#### INPUT FOR THIS TASK
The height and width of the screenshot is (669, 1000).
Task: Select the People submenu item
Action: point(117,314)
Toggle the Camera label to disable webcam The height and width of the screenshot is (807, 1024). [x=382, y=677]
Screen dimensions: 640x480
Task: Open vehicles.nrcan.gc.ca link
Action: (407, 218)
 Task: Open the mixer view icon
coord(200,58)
==
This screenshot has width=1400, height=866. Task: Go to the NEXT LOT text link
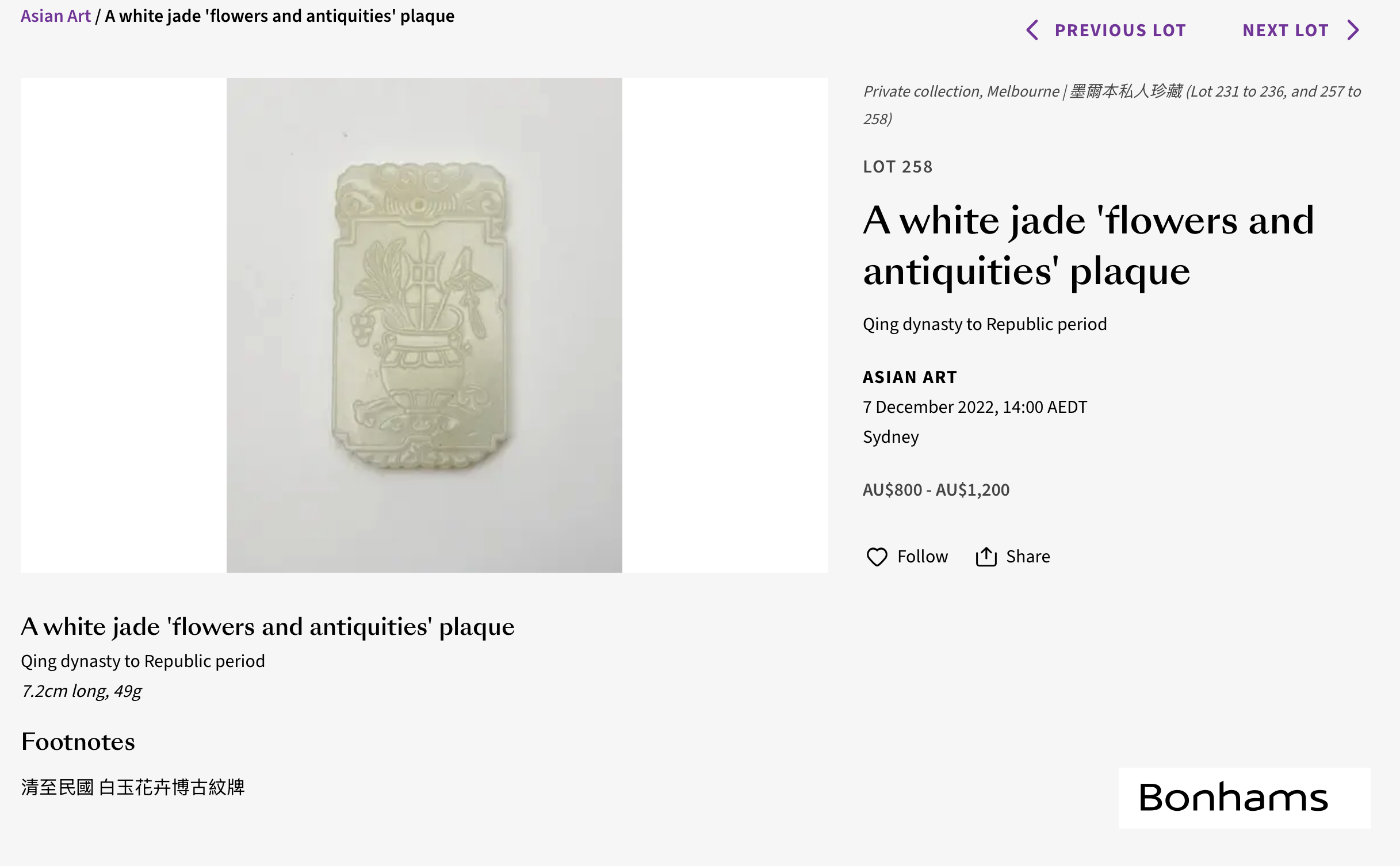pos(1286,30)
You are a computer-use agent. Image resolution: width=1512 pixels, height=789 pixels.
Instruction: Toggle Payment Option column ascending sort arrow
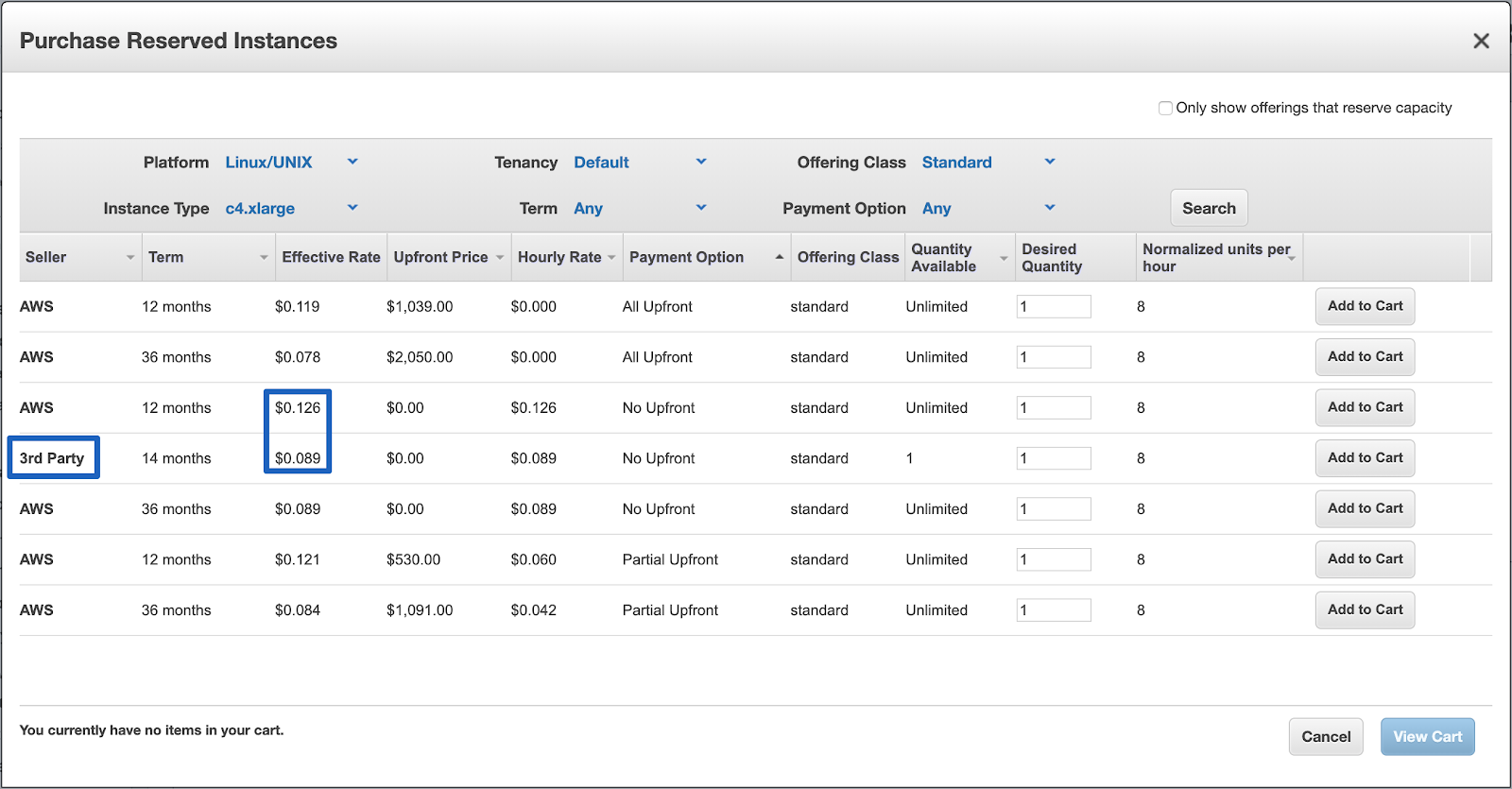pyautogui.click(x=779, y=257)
---
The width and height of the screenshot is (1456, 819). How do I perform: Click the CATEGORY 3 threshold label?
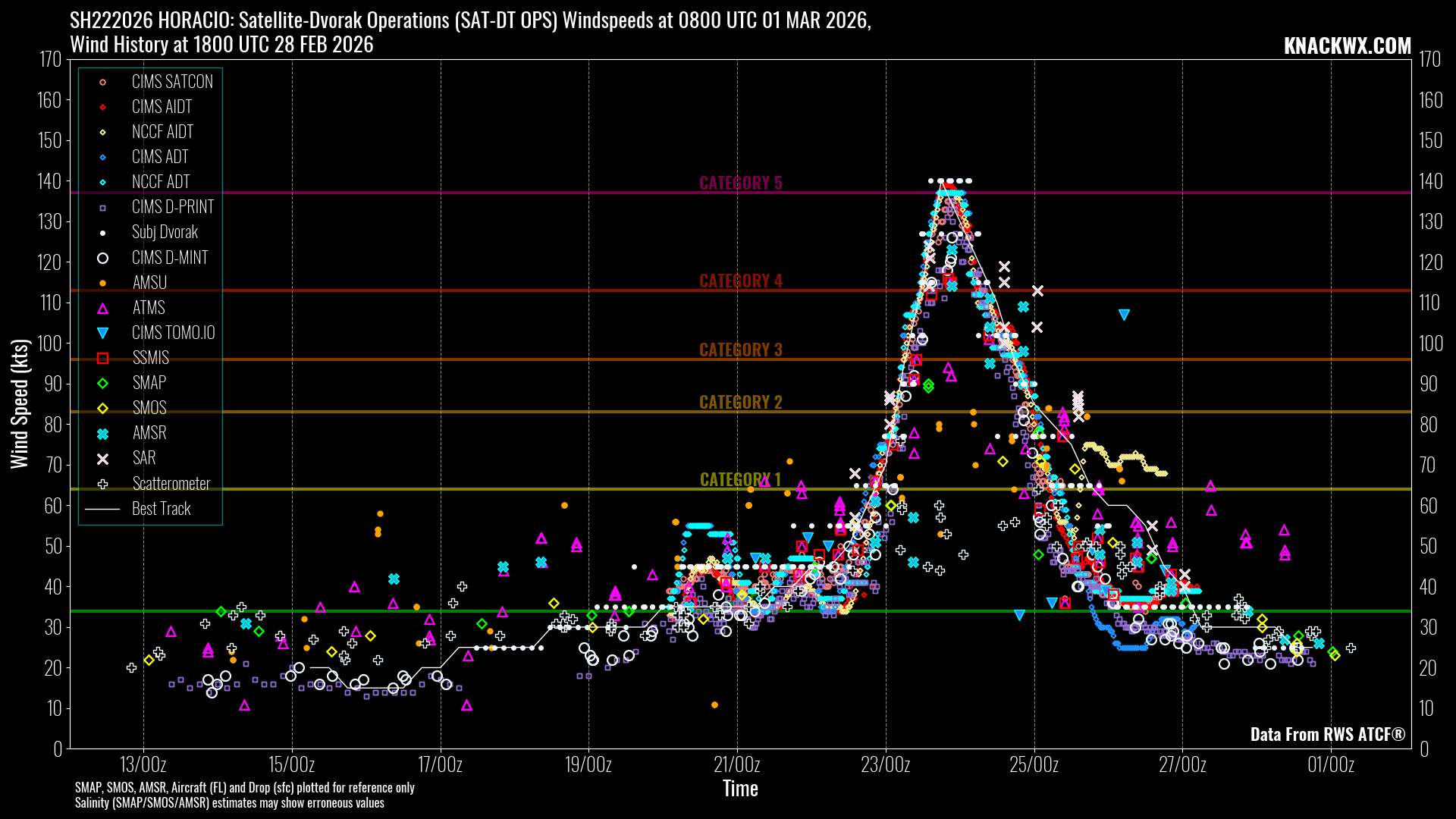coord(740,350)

#### WRITTEN EXERCISE
Print the lines from the one containing "Toggle the Camera" through the one containing "coord(200,58)", inclusive, exactly as they appear.

#### EXERCISE ANSWER
Toggle the Camera label to disable webcam The height and width of the screenshot is (807, 1024). [x=382, y=677]
Screen dimensions: 640x480
Task: Open vehicles.nrcan.gc.ca link
Action: (407, 218)
 Task: Open the mixer view icon
coord(200,58)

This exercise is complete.